O medo tomou conta dos bancários e da população com o aumento do número de sapatinhos, assaltos e arrombamentos a agências bancárias, em São Luís e no interior do Estado.
Somente em 2015, 42 unidades já foram alvos de criminosos, número superior ao registrado no mesmo período do ano passado. O clima na categoria é de terror e insegurança.
Como se não bastassem os assaltos ousados em plena luz do dia, com reféns e armamento pesado, o bancário tem que conviver com a ameaça dos “sapatinhos”, cada vez mais freqüentes.
O caso mais recente foi registrado na segunda-feira (06/07), em Imperatriz, quando um bancário do Banco da Amazônia teve a casa invadida e os filhos feitos reféns sob a mira de pistolas.
No dia seguinte, o bancário foi obrigado a se dirigir ao banco para sacar o dinheiro exigido.
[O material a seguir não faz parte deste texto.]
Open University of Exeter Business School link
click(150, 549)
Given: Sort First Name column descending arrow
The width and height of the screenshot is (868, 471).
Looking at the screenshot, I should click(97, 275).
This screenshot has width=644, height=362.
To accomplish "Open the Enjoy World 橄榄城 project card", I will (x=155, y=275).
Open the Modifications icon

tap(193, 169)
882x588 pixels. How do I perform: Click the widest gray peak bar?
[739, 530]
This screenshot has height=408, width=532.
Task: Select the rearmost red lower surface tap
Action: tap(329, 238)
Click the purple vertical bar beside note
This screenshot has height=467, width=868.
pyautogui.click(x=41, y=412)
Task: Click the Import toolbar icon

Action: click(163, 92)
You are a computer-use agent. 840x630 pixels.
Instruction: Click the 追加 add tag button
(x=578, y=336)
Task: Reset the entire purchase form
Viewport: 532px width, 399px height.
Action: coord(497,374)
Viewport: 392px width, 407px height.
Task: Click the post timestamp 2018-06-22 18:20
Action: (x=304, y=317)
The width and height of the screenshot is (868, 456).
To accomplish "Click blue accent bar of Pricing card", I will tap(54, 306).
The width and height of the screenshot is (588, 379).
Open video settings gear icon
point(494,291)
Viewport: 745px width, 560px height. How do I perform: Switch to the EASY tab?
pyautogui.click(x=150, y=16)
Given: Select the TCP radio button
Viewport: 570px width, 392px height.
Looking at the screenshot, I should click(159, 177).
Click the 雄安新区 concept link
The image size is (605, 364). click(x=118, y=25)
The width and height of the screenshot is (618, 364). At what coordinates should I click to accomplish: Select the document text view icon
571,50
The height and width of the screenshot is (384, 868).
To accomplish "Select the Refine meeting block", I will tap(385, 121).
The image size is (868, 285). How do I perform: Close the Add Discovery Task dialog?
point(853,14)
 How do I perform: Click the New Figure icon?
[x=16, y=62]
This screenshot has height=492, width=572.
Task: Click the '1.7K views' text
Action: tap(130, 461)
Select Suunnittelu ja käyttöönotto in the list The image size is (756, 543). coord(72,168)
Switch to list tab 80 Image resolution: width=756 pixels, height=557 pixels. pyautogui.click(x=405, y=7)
Após o “pagamento do resgate”, os filhos foram libertados e o bando fugiu tomando rumo ignorado.
Diante de mais este caso, já comum, principalmente, na Região Tocantina, o SEEB-MA cobra do Governo e dos bancos investimento em segurança e estratégias para combater esses crimes.
É inadmissível que os seis maiores bancos atuantes no Brasil, que, em 2014, lucraram juntos mais de R$ 28 bilhões, negligenciem uma área tão importante para seus empregados e clientes.
De igual modo, o Governo do Estado deve, agora, sancionar o Projeto de Lei da Segurança Bancária, vetado em 2011 pela ex-governadora para não gerar despesas aos bancos.
O PL – que prevê a instalação obrigatória de diversos itens de segurança em todas as agências do Estado – poderia até não resolver o problema, mas inibiria a atuação dos assaltantes.
Sem dúvida, se o PL for sancionado, proporcionará aos bancários tranquilidade, mas, sobretudo, a certeza de que, desta vez, o poder público está do lado da população e não do patrão.